Elle offre aux méde­cins un cadre juri­dique lorsqu’une personne (…) désire mettre un terme à sa vie.

En ce qui concerne les modi­fi­ca­tions légis­la­tives les plus impor­tantes inter­ve­nues depuis 2002, nous avons d’abord la loi de 20144 qui a élargi l’euthanasie aux mineurs. Comme pour les adultes, c’est le patient qui doit faire la demande et le méde­cin est obligé de consul­ter un autre méde­cin indé­pen­dant. Toute­fois, les condi­tions d’application sont plus restric­tives. L’acte peut avoir lieu si ses repré­sen­tants légaux ont donné leur accord. L’euthanasie n’est possible que si le décès est prévi­sible à brève échéance. Un psycho­logue ou un pédo­psy­chiatre doit établir la capa­cité de discer­ne­ment du mineur et on exclut toute affec­tion psychia­trique. La deuxième modi­fi­ca­tion légis­la­tive est plus récente, elle date de 20205 et elle concerne d’une part la décla­ra­tion anti­ci­pée d’euthanasie qui aupa­ra­vant était limi­tée à 5 ans et qui aujourd’hui est à durée illi­mi­tée, et d’autre part la clause de conscience dont on a précisé qu’elle était indi­vi­duelle et non pas insti­tu­tion­nelle. Cette loi a fina­le­ment imposé au méde­cin un délai de réponse de sept jours si son refus est basé sur une concep­tion philo­so­phique ou reli­gieuse. S’il refuse pour une raison médi­cale, il doit en infor­mer égale­ment le patient. Dans les deux cas, il doit lui trans­mettre les coor­don­nées d’un centre ou d’une asso­cia­tion spécia­li­sée en la matière et, à la demande du patient, trans­fé­rer le dossier médi­cal au méde­cin dési­gné par le patient (ou par la personne de confiance).

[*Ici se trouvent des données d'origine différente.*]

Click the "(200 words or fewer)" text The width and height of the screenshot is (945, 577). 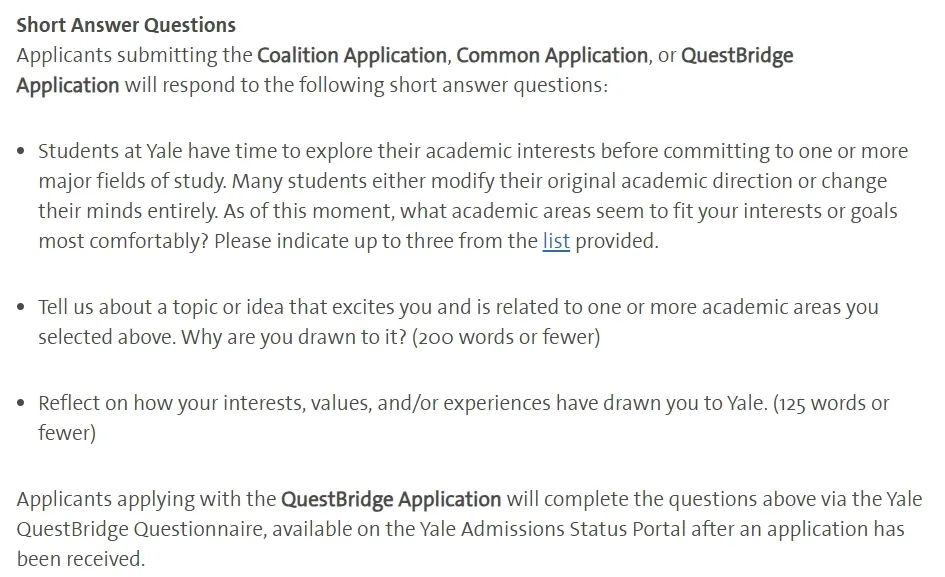tap(506, 337)
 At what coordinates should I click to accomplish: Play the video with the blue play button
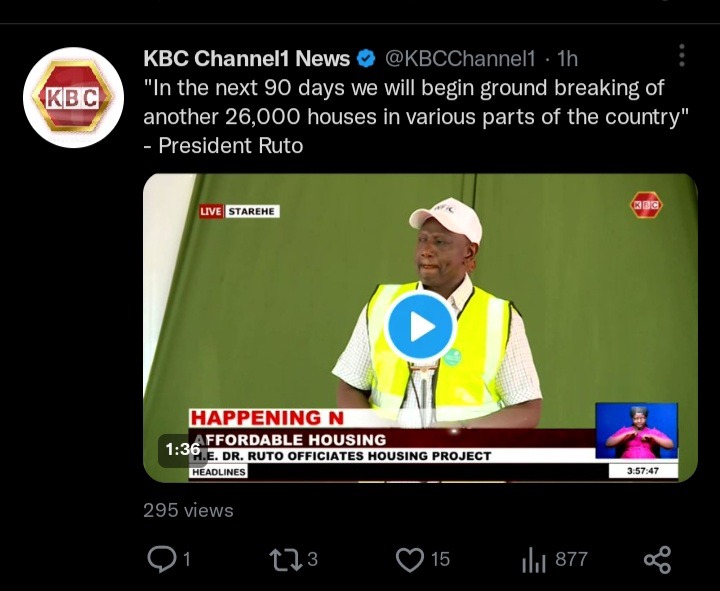(420, 326)
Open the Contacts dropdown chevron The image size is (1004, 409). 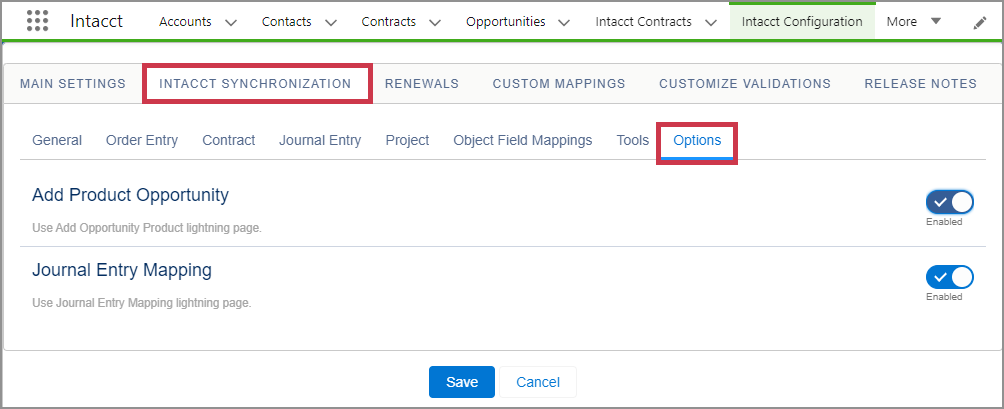(331, 22)
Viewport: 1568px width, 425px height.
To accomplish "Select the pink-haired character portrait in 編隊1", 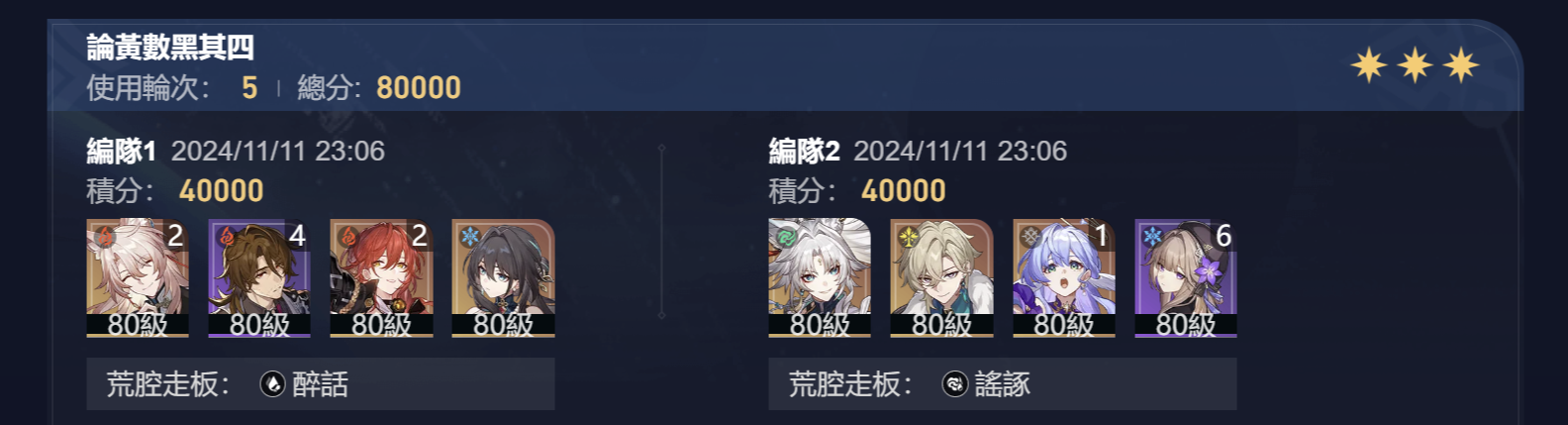I will tap(138, 278).
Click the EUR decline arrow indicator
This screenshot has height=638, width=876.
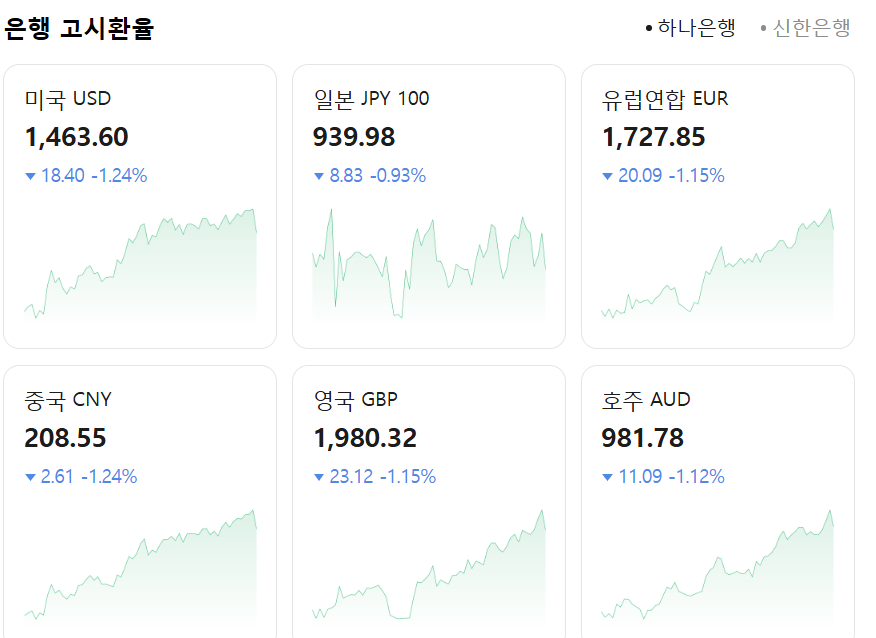608,175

Une brochure pour tout comprendre sur la dépé­na­li­sa­tion de l'euthanasie

L’asbl Liages du réseau Soli­da­ris a réédité une brochure sur la loi de dépé­na­li­sa­tion de l'euthanasie. Elle débute par un commen­taire du texte légal avec expli­ca­tions, pour propo­ser ensuite un tour d'horizon de la loi par le biais de ques­tions que toute personne est suscep­tible de se poser, à un moment ou l'autre de sa vie.

Dispo­nible gratui­te­ment sur demande au format papier ou télé­char­geable sur le site de Liages.


  1. Loi du 28 mai 2002 rela­tive à l’euthanasie.
  2. Loi du 22 août 2002 rela­tive aux droits du patient.
  3. Loi du 14 juin 2002 rela­tive aux soins palliatifs.
  4. Loi du 28 février 2014 modi­fiant la loi du 28 mai 2002 rela­tive à l’euthanasie, en vue d’étendre l’euthanasie aux mineurs.
  5. Loi du 28 mai 2022 visant à modi­fier la légis­la­tion rela­tive à l’euthanasie.